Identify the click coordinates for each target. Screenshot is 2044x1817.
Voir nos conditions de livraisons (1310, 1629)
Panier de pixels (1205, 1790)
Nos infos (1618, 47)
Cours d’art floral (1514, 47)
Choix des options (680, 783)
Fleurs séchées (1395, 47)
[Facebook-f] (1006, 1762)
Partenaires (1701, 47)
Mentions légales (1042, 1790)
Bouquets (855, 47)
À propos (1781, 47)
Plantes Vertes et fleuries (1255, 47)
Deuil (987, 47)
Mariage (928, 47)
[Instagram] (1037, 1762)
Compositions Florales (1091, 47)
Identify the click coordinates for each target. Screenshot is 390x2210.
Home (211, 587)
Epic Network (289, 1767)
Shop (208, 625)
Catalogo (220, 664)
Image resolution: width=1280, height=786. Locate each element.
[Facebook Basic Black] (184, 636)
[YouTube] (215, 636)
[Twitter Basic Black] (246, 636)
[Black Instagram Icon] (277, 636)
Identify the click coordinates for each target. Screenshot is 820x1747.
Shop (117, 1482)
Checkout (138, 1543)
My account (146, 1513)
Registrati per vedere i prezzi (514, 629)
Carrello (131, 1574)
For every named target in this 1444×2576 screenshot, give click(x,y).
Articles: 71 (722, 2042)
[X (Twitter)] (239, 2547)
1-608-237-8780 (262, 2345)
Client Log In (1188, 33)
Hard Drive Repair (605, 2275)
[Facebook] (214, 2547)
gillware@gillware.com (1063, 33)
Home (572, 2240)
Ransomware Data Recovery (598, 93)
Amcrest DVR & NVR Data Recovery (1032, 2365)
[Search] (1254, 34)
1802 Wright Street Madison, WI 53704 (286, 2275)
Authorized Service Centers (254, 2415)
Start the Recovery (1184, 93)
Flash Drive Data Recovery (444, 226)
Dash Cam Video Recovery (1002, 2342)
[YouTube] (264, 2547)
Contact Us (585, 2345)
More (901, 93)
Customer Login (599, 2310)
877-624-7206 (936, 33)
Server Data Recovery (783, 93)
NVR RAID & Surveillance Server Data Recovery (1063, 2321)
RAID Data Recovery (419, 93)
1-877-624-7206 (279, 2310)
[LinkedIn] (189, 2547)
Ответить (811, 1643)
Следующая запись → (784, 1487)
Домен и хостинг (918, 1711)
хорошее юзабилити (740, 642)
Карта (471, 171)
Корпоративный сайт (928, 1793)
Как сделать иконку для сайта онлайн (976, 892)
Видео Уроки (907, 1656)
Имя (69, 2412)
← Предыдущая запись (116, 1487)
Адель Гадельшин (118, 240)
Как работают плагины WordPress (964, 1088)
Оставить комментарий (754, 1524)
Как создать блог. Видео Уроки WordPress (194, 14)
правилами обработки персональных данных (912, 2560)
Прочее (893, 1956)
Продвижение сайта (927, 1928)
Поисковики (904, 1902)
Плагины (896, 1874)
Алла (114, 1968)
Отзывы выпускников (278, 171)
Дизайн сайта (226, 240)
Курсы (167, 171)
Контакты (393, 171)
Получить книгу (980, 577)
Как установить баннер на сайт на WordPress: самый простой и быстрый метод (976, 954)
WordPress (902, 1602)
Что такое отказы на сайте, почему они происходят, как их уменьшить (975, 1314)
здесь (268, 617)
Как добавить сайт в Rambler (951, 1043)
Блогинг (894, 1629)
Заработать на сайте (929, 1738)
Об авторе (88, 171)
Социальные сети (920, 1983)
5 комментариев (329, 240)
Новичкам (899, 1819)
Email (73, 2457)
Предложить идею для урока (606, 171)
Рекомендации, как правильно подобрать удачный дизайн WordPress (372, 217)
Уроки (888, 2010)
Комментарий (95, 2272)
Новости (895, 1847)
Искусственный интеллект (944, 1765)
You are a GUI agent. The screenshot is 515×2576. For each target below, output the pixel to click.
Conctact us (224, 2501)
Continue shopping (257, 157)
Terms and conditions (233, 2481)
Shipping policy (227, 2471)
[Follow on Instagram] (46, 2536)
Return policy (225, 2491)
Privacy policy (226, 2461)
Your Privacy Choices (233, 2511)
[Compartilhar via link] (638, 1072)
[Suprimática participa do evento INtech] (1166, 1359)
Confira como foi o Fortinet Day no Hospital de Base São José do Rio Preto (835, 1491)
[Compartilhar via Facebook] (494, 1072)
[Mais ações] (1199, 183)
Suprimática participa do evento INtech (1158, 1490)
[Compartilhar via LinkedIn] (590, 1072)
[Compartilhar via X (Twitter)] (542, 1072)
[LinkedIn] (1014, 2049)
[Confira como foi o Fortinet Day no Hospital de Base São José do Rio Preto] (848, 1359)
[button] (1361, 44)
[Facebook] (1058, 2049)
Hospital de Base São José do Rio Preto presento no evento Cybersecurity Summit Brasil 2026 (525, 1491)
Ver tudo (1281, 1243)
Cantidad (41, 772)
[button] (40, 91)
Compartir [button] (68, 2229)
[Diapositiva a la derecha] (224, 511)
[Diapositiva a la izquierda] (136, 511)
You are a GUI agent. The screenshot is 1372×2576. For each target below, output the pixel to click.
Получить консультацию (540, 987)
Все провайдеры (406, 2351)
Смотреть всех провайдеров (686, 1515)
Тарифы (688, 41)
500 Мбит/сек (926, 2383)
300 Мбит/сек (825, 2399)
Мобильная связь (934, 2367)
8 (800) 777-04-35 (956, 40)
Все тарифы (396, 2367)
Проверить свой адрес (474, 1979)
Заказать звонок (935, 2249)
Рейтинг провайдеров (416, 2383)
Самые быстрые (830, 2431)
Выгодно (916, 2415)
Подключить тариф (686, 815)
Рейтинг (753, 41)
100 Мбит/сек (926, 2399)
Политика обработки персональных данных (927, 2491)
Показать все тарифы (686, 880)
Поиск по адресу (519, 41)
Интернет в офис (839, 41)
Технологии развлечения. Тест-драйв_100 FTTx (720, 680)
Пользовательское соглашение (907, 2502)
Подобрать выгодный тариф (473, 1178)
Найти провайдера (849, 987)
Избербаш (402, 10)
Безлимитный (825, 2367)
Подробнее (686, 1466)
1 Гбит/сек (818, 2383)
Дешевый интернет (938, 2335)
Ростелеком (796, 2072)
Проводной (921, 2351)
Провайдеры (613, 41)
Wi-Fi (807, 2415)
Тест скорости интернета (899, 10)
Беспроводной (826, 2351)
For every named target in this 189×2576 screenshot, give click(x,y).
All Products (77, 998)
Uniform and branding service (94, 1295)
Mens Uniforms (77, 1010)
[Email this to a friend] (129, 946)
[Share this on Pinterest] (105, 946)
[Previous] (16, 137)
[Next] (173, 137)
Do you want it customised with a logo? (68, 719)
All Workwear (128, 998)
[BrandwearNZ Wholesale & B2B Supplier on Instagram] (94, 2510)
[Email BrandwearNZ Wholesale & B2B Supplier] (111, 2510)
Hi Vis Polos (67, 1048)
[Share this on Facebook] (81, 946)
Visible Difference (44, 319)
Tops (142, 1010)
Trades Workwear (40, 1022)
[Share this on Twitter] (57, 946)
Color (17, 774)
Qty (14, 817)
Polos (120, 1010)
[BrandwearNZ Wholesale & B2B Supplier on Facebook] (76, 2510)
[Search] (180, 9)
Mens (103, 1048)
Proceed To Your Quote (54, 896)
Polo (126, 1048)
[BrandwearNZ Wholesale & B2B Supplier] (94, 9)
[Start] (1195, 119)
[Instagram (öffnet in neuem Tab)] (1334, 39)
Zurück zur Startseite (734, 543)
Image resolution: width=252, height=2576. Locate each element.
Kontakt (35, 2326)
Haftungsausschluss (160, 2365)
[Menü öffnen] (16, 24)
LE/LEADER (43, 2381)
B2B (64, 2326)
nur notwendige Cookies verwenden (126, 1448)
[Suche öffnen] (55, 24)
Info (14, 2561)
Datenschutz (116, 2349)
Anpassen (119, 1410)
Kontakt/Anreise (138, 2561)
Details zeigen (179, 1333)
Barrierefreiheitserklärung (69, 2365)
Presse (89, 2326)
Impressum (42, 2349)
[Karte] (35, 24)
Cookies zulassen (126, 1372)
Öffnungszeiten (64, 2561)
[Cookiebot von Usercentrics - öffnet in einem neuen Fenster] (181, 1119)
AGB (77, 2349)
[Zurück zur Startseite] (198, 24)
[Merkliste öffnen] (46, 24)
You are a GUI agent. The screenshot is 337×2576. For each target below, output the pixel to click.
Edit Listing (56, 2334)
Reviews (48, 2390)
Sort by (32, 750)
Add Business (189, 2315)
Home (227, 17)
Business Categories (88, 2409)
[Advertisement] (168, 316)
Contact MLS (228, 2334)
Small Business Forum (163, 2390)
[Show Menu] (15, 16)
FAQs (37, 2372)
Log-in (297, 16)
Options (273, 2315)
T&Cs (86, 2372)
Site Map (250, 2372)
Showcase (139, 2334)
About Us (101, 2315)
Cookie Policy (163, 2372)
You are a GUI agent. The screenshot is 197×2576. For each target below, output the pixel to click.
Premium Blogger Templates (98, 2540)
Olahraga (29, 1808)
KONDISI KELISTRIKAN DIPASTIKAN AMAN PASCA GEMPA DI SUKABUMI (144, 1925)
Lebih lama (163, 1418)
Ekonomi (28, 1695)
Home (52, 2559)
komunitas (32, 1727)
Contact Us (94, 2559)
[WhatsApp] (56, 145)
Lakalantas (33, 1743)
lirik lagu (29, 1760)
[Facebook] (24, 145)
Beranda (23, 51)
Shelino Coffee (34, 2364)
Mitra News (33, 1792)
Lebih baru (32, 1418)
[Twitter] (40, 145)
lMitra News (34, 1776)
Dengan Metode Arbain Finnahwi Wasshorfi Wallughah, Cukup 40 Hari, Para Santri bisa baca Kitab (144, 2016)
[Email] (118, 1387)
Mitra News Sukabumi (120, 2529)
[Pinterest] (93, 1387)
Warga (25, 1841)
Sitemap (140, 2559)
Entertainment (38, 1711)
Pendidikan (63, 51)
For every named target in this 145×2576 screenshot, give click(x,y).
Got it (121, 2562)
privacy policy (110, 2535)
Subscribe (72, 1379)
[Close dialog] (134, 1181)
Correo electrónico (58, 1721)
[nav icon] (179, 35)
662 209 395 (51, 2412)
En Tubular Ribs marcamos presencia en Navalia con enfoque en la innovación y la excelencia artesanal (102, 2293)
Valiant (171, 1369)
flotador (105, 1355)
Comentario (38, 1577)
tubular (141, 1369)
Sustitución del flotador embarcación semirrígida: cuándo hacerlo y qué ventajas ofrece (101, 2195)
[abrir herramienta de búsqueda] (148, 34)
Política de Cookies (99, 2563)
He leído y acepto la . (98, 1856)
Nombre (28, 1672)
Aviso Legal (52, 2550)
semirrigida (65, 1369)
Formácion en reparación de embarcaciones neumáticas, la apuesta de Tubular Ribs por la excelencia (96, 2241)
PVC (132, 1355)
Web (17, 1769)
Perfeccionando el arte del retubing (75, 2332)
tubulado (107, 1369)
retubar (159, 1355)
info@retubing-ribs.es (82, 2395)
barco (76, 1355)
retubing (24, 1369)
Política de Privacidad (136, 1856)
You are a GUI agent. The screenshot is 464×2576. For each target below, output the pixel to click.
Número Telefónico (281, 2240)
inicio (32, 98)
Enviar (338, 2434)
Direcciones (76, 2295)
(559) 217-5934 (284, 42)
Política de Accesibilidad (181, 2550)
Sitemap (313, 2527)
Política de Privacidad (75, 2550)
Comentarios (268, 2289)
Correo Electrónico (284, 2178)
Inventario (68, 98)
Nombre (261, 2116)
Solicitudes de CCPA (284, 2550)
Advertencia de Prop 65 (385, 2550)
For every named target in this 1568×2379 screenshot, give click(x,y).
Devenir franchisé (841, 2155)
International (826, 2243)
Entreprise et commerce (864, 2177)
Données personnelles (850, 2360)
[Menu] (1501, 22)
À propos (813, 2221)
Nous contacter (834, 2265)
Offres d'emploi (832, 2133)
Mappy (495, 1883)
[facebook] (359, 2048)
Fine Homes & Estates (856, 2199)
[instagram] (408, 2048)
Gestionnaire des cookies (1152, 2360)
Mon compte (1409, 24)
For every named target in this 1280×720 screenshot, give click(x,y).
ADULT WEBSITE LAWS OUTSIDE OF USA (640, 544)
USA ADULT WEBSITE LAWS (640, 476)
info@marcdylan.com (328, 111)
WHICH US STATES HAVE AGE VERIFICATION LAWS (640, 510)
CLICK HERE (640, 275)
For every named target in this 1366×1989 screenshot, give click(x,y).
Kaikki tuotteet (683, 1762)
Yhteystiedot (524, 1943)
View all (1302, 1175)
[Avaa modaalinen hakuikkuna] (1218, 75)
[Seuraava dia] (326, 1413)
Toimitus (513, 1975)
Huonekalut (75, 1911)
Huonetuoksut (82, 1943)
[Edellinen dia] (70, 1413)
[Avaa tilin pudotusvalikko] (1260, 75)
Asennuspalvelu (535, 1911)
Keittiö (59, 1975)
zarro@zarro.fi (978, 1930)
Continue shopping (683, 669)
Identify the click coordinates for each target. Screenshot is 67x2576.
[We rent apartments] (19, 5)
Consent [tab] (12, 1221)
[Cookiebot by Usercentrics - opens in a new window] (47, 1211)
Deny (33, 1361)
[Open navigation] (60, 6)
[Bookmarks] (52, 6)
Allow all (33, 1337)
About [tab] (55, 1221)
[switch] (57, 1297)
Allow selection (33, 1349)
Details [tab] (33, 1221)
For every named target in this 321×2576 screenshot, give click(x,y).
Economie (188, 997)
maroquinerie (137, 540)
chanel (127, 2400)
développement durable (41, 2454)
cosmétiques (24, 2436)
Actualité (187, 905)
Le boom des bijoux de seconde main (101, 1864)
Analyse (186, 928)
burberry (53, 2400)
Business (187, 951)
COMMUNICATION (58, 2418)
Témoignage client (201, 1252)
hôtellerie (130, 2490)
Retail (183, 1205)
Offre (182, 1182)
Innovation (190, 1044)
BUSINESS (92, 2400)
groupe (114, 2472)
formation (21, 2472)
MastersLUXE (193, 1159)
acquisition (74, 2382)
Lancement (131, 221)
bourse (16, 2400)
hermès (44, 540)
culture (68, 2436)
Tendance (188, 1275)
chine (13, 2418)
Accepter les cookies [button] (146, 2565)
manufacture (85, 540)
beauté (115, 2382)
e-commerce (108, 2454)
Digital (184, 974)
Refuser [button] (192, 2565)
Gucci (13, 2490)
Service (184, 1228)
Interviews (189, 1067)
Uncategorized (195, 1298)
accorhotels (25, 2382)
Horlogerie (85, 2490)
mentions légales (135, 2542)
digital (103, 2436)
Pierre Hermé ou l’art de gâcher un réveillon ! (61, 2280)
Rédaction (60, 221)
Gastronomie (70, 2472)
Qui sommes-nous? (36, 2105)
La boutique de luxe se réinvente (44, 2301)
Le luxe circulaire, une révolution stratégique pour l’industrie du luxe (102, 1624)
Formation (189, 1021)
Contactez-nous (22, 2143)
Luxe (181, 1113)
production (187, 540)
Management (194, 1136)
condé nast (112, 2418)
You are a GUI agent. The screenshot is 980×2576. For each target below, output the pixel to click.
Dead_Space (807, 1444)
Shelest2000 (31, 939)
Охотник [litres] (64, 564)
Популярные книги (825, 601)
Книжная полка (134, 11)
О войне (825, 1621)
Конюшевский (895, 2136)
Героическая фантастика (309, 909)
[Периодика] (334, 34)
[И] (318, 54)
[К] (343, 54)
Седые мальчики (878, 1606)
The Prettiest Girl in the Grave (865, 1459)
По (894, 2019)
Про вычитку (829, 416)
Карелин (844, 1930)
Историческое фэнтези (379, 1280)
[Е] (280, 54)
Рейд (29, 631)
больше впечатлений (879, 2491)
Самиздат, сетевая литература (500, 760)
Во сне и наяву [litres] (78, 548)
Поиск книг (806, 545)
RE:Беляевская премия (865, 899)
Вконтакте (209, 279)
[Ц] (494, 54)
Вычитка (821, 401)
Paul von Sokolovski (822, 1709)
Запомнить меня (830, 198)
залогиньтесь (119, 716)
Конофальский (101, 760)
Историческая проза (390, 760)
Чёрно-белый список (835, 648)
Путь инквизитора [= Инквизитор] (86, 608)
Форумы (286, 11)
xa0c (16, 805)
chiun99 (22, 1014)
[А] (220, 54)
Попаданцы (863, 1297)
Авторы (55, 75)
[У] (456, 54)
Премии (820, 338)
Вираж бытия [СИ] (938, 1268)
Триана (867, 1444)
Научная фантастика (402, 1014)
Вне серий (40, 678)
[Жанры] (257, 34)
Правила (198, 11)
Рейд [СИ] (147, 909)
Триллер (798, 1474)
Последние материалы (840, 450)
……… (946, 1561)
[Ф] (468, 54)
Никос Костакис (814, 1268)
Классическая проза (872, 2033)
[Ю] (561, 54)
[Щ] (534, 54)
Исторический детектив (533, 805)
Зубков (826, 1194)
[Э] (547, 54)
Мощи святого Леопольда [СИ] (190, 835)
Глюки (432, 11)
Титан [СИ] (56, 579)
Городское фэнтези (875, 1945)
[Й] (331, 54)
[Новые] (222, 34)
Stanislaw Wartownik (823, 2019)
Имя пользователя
-*-
## Task description:
Looking at the entries above, how many lines contain the word "evento"? Answer with the number alone.

## Solution to the problem:
3